Привалы были короткими. Опустевшие, дымящиеся в развалинах маленькие уютные города вставали на пути отступающих. Чудесные поля и перелески вызывали удивление своей красотой, будто увиденной Алексеем впервые среди мрачных картин пожаров и разрушений. Раскинутые по склонам балок и берегам сонных речек, захлестнутые зелеными волнами рощ и садов села встречали солдат плачем и стонами.
За все эти дни Алексей ни разу не вспомнил о своем личном горе — не до этого было! Только однажды ночью, на привале, ему приснилась Кето. Сои как бы повторил один из мирных дней в их маленьком домике на окраине Н. Куда-то надо было спешить, томила какая-то забота, а Кето упрашивала остаться. Но ехать было нужно, и Алексей сердился. Кето сидела на диване и кормила грудью Лешу. У нее были усталые грустные глаза, прядка волос черным колечком завивалась у маленького смуглого уха.
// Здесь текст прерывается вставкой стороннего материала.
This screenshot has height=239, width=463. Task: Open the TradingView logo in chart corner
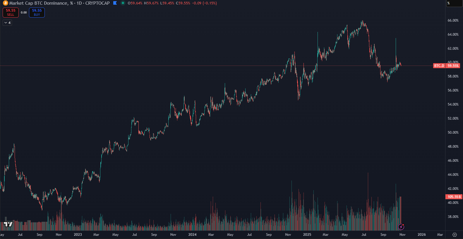coord(8,224)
— Алеша большой, возьми Алешу маленького, — сказала Кето и протянула ему сына.
Он взял его и стал ходить по комнате и вдруг, взглянув в личико ребенка, увидел изуродованное, окровавленное лицо Иляшевского, вскрикнул от ужаса и проснулся. Сознание не сразу вернуло его в темную хату, где он лежал вместе с бойцами прямо на полу, на ржаной соломе.
Алексею казалось, что он повидался с женой, ощущение ее близости сменилось чувством невозвратимой утраты. Черная тоска давила его сердце. Весь день он был во власти этого чувства.
На пятый день поспешного марша батальону Гармаша вновь было приказано занять оборону у крупного районного центра, вдоль чахлой, обмелевшей за лето речки. Весь день бойцы рыли окопы, а рыть было нелегко: прошли ливни, земля отсырела и липла к лопатам.
На закате солнца Алексей обходил рубеж. Устало нагнув голову, положив руки на висевший на груди автомат, он шел вдоль новых позиций. Догорал закат. Где-то на севере еле слышно гремела артиллерия — звук, ставший для Алексея настолько привычным, что он не замечал его.
Дойдя до середины рубежа, Алексей остановился, устало закрыл глаза. Ему вдруг почудилось: вот он поднимет тяжелые веки — и все, что пережил он за эти два месяца, исчезнет, и он опять увидит себя в лесу, недалеко от Н., накануне открытия новой дороги…
Алексей сделал усилие, открыл глаза. Он сидел на гребне невысокого холма. Слева укрылось в садах село. По всем признакам жизнь уже наполовину вытекла из него, как кровь из вскрытой артерии. Село казалось вымершим. Внизу простирался кочковатый луг, пересеченный болотистой речкой, а за ней, за лесом, все так же стоял дым и катился мрачный гул.
Внизу, у самых ног Алексея, работали солдаты. Алексей увидел скуластое, сильно осунувшееся лицо Ивана Дудникова. Серые глаза его смотрели дружелюбно и бесхитростно, как всегда. Заметив комиссара, бойцы распрямили спины, вытянулись, приставив лопаты к ногам, как винтовки.
Алексей спустился в наполовину вырытый окоп, снял с шеи автомат, взял у Дудникова лопату.
— Очень мокрая земля? — спросил он.
— Терпимая, товарищ комиссар, — ответил Дудников. — Уже немного ковырять ее осталось. Еще три слоя снимем, брустверок подровняем и будем накрывать.